Человеку доверяют больше, чем безликим сообщениям, что отчасти связано с тем, что с идеей личности, персоны связана идея ответственности перед обществом, перед другим человеком, перед моралью или перед инстанцией, освещаемой религиями. Правда, верующие люди, и в особенности служители церкви, могли бы на это возразить, что угроза «есть божий суд» относится отнюдь не только к отдельным людям, но и к сколько угодно большим социальным образованиям, поэтому вулканы, цунами и нашествия варваров в порядке наказания губят целые города и царства, и нельзя отрицать возможность того, что Всевышний покарает весь Интернет вместе со всеми пользователями. Но, несмотря на это благочестивое соображение, люди по-прежнему больше доверяют источникам информации, скрывающимся под маской человеческого лица. Введенный в России в 2005 году запрет на использование образов людей в рекламе алкогольных напитков, был неслучаен, поскольку люди — товарищи, собеседники, собратья по человечеству — все еще являются привилегированными источниками информации для большинства населения, и поэтому законодатели, которые хотели сделать рекламу алкоголя менее эффективной, сознательно или бессознательно ударили по ее самому главному инструменту.
Дети, как правило, пока еще начинают общаться с людьми раньше, чем с машинами и виртуальными источниками информации. Также немаловажно, что общение с людьми пока еще признается как более ценное: общение с живым человеком в определенном смысле служит эталоном общения вообще. Но ситуация меняется буквально у нас на глазах. Дети начинают общаться с техническими устройствами все раньше: уже существует экранный видеоряд, предназначенный для восприятия грудными младенцами. Вполне уже представимо поколение, которое начинает овладевать получением информации от неких технических устройств раньше, чем учиться общаться не только со сверстниками, но и с родителями. Если ребенок овладевает искусством вполне полноценного общения с компьютером до того, как научается коммуницировать с живыми людьми, то компьютерные образы и компьютерные интерфейсы уже не нуждаются ни в каком человекоподобии. Анонимные надписи, абстрактные схемы, коды, отличающиеся от естественного («человеческого») языка, или другие специфически техногенные, не человекоподобные коммуникационные интерфейсы становятся не менее, а то и более привычными, чем образы говорящего человека.

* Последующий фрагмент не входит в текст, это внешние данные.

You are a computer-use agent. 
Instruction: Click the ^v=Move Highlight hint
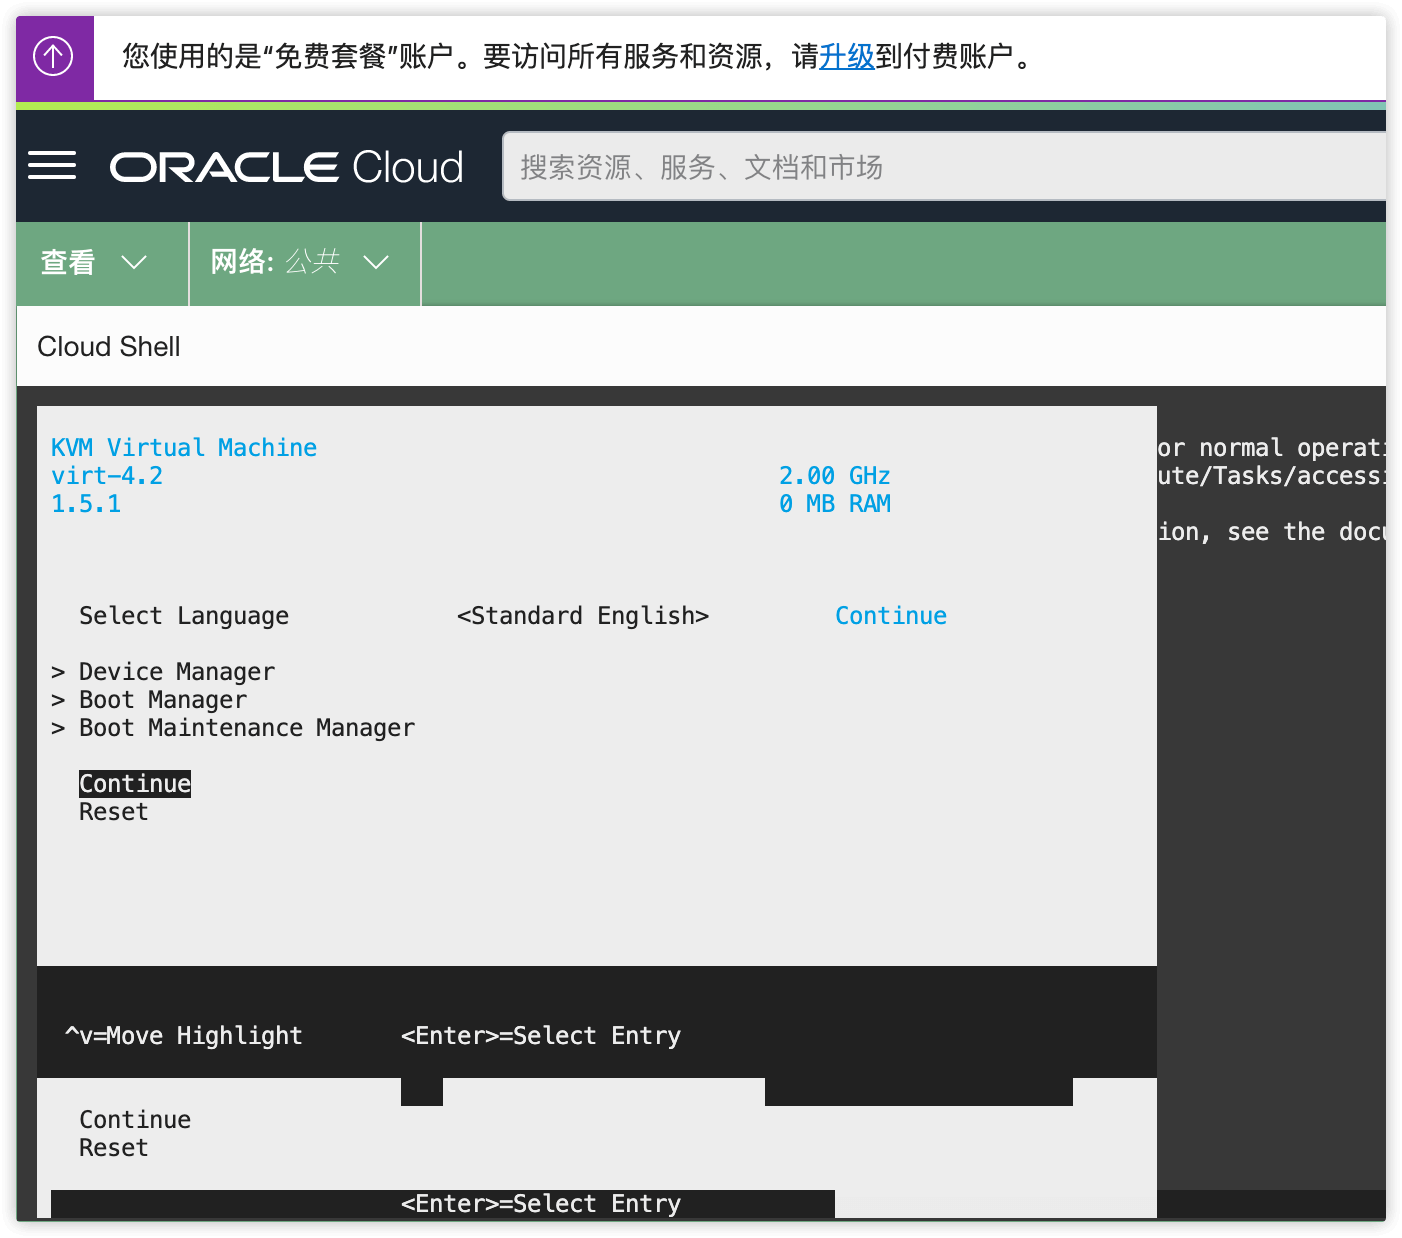point(184,1036)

Кроме того, такого рода дегуманизированные интерфейсы все более эмансипируются по отношению к образам человека-собеседника сточки зрения приписываемой ценности.

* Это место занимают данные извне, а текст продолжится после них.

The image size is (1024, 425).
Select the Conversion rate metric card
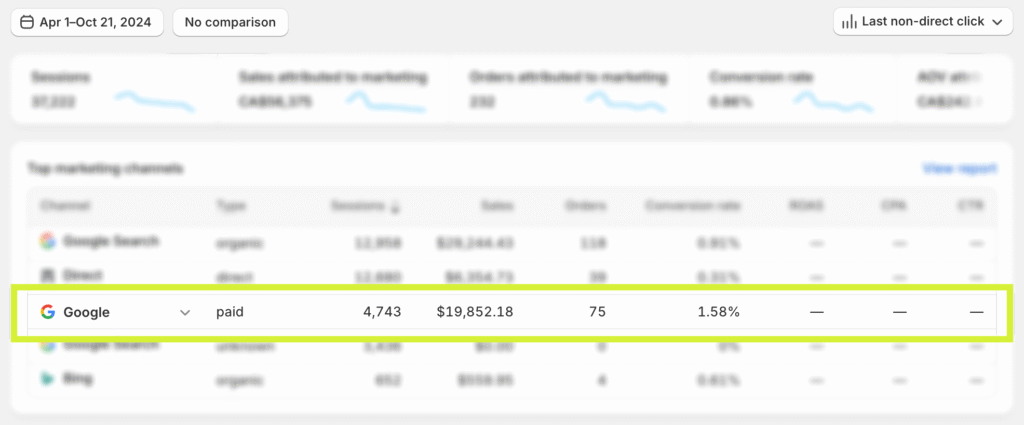pyautogui.click(x=795, y=89)
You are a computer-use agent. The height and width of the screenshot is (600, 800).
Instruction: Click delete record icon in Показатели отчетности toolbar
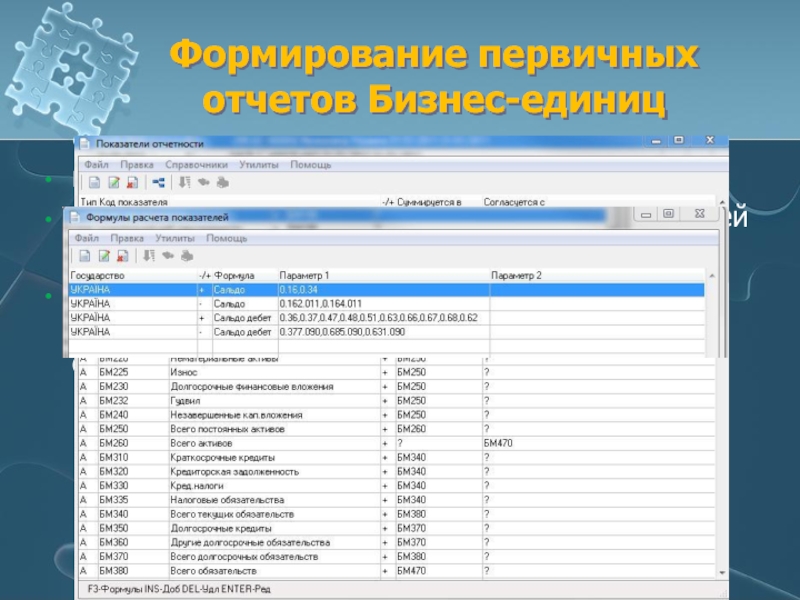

Человек-собеседник перестал быть обязательным или по крайней мере привилегированным элементом ситуации общения. Глобализация в сочетании с развитием средств связи делает все более обычным деловое общение с людьми на таком расстоянии, на котором собеседник представлен лишь неким аспектом, который доносит техника: голосом в телефоне, строчкой на экране компьютера, письменным посланием, написанным по безличным правилам и на искусственном жаргоне. Корпоративные компьютерные сети позволяют служащим, сидящим в соседних комнатах, общаться, не видя и не слыша друг друга. То, что происходит между служащими в корпоративной сети, даже уже и нельзя назвать общением — это просто функциональное взаимодействие.